● 本文
╔══
第2回会合【7月19日(金)】高田主査コメント 

 

 719日の第2回研究会は、日本通運(株)関西営業部の西谷常務理事様より、「日本における3PL事業の限界とその克服への打ち手」のテーマで講演をいただきました。 

 

 これまで、物流・ロジスティックス業務の多様化と更なるコストダウンに向けた効率化に対応するかたちで3PL事業が拡大してきました。その中で、波動分析などの物量分析、作業分析、在庫分析、業務プロセス分析など、分析手法や関連技術は向上したものの、そもそも3PL事業がうまく立ち上がらず、不採算状態から逃れられない事例も多いが、それは何故なのか?という問題意識から講演はスタートしました。

 

西谷様からは、その要因として、顧客企業と3PL事業者との間で不確実性を最小化出来ていない(平たく言えば、出荷量の増大に伴う残業の発生等の想定されるリスクについて顧客企業と3PL事業者の間で十分に認識・情報・役割・責任が共有されていない)ことが挙げられました。そもそも、自社の利益率向上を狙って物流・ロジスティクス部門を切り出して効率化する方策のひとつが3PLだったわけですが、両者の役割や責任について十分に練られないまま、3PL事業をスタートさせてしまう構図が続いていたわけです。
╚══
● 提供データ
╔══
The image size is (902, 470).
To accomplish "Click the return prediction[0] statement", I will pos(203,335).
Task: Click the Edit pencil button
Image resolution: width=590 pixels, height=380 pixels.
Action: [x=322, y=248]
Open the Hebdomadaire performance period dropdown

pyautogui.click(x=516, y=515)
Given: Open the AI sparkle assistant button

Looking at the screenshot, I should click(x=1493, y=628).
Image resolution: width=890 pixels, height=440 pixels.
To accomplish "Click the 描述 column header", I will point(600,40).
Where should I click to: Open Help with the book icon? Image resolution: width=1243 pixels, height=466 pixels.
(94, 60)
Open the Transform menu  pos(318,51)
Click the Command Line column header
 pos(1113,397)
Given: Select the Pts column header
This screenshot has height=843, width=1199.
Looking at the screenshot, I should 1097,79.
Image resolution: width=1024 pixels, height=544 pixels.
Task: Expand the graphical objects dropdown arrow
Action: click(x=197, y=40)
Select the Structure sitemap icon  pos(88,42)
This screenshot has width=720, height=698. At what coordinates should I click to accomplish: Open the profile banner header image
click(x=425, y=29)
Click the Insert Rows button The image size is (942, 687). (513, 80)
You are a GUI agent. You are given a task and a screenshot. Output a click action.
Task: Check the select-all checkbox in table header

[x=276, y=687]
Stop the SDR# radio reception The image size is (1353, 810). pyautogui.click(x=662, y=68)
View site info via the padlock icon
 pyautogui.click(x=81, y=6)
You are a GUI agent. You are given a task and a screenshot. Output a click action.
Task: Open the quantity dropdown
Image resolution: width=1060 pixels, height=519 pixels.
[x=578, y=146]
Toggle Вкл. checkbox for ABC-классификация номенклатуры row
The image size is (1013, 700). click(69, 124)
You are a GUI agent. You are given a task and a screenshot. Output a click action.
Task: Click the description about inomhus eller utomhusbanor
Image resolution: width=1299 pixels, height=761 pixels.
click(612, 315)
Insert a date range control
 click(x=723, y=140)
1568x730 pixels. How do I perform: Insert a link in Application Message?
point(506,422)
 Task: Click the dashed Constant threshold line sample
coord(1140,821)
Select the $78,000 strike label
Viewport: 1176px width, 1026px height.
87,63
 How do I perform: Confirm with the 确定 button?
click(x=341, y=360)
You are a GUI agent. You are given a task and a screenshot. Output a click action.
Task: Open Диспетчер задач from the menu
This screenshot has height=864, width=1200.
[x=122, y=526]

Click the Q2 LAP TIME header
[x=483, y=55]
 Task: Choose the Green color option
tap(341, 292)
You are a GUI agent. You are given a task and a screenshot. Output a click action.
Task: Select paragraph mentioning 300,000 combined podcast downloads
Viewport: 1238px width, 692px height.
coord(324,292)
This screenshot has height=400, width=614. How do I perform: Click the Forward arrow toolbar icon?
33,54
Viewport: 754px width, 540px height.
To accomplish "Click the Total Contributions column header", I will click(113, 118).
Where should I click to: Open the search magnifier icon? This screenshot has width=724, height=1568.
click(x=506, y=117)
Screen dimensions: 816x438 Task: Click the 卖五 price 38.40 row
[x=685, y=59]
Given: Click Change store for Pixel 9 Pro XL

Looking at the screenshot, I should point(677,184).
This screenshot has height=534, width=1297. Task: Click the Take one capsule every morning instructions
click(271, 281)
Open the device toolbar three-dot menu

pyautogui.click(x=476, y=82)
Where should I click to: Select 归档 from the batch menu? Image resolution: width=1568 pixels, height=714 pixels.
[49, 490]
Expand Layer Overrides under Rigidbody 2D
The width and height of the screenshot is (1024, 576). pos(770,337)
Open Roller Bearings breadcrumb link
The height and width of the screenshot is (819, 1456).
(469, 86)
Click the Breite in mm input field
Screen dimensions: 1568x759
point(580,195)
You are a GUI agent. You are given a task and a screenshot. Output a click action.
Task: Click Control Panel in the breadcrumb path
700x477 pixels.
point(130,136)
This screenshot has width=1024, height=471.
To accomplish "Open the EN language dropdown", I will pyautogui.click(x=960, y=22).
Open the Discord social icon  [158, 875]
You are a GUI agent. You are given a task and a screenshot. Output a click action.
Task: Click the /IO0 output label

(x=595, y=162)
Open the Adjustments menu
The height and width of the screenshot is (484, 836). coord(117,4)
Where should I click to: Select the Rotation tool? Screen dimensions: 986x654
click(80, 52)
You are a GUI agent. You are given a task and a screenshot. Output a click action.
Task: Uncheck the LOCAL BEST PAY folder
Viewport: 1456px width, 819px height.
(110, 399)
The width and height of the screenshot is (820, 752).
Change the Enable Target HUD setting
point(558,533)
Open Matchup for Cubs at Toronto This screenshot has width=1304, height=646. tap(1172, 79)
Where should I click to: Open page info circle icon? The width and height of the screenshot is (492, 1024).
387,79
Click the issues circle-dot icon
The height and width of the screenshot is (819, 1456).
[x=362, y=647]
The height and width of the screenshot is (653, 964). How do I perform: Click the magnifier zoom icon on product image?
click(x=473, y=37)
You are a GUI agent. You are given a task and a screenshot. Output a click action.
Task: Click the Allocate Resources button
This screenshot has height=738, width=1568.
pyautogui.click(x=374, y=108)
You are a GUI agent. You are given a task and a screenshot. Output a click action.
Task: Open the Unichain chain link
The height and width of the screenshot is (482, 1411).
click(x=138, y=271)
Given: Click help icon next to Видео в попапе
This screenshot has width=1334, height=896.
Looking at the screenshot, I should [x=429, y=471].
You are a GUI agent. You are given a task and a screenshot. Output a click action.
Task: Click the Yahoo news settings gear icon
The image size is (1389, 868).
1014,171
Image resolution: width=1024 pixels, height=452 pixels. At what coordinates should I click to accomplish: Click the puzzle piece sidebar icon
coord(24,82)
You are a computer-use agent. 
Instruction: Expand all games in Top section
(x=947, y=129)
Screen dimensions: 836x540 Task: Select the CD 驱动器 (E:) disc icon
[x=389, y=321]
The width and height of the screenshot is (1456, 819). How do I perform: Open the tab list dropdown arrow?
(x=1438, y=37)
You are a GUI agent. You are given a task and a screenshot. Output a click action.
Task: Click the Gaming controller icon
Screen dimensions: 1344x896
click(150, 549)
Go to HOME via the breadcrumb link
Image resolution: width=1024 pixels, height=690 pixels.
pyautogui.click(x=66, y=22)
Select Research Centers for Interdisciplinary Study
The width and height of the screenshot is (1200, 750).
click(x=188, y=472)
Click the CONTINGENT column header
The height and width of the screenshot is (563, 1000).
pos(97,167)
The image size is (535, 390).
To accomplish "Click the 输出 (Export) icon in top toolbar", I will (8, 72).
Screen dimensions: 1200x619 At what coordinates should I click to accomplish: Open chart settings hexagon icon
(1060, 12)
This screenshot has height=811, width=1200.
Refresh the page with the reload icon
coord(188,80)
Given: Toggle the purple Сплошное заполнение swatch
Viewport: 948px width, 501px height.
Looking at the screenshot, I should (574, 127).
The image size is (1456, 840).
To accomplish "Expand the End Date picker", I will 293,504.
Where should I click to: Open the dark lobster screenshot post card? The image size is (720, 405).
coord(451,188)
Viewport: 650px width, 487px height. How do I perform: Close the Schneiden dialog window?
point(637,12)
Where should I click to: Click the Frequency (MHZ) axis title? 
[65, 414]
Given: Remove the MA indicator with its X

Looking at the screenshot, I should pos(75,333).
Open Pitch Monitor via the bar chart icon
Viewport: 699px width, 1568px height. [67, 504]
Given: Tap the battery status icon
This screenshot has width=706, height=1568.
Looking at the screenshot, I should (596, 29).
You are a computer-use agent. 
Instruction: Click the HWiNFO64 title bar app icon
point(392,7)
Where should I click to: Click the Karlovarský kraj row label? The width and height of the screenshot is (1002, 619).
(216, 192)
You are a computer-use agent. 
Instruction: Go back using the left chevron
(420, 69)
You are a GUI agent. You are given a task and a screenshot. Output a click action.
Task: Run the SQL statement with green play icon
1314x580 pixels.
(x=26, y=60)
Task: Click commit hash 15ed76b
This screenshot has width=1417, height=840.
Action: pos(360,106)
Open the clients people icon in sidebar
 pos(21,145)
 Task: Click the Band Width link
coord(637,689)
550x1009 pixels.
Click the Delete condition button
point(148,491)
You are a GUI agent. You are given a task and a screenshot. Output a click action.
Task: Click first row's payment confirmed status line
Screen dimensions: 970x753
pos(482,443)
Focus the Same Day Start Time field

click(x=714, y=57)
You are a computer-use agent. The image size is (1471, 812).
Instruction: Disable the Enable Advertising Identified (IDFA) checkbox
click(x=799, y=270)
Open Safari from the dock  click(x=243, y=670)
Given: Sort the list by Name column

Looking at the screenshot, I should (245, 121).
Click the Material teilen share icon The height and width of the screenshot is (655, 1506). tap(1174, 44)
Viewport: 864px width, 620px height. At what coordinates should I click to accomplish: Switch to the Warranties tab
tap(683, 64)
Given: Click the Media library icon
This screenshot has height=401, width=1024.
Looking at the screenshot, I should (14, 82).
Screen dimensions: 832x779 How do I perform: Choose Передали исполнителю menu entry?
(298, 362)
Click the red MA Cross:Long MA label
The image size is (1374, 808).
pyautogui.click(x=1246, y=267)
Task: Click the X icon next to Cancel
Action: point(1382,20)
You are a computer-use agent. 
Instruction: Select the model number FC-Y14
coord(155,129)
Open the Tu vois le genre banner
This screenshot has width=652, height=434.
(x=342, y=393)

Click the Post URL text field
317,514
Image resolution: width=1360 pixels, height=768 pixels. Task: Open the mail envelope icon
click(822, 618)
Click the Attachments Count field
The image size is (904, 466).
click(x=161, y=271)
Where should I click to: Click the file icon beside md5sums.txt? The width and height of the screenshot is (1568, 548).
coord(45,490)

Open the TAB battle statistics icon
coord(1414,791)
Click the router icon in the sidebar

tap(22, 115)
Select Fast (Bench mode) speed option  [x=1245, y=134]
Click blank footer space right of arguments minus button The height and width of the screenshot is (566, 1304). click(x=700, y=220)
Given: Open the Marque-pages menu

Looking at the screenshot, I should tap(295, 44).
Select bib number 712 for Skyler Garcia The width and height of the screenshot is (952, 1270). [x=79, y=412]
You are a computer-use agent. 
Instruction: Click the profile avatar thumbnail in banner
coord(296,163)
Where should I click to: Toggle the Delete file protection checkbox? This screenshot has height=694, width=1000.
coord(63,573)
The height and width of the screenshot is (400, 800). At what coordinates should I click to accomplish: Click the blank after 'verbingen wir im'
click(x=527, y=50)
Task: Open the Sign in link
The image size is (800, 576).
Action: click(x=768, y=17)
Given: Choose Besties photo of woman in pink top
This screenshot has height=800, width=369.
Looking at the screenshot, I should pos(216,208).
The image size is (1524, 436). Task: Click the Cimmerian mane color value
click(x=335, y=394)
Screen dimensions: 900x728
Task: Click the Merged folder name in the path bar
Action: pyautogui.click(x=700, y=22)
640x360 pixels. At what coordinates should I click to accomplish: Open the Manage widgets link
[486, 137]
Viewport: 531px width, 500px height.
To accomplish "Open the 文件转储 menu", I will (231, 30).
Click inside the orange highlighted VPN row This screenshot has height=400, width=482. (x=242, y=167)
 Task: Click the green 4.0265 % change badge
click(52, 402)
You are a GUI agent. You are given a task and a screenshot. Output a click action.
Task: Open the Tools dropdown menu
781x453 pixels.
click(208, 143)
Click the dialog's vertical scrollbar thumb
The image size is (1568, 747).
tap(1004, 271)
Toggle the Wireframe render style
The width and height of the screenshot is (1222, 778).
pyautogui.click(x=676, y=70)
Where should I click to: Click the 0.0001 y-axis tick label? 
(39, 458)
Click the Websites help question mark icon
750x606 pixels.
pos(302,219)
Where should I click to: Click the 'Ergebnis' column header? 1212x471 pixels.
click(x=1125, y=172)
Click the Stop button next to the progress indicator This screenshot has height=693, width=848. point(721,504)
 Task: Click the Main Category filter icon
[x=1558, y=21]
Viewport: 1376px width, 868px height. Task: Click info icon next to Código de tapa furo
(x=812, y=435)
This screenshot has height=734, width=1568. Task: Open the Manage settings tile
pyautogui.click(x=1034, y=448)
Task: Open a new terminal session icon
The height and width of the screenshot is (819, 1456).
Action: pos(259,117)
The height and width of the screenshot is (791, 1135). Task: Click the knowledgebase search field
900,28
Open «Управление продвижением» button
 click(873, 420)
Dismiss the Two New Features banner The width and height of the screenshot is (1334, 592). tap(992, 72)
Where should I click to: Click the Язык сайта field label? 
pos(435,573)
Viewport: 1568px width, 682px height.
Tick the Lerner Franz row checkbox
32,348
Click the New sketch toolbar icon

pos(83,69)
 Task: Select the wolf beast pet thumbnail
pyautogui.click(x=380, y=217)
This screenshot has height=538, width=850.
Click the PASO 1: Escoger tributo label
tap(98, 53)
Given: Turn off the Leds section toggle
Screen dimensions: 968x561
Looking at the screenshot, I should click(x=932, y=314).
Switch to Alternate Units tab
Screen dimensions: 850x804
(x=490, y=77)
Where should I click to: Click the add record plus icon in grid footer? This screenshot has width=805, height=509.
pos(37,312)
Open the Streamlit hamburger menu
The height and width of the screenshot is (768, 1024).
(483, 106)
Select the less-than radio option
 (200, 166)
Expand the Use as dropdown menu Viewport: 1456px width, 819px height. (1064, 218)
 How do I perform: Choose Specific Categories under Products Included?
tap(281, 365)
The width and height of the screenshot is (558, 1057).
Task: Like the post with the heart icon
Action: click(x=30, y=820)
╚══
● 課題の内容
本文によると、3PL事業がうまく立ち上がらない要因として西谷様が挙げたことは何ですか。

● この課題の解答
顧客企業と3PL事業者との間で不確実性を最小化出来ていないことです。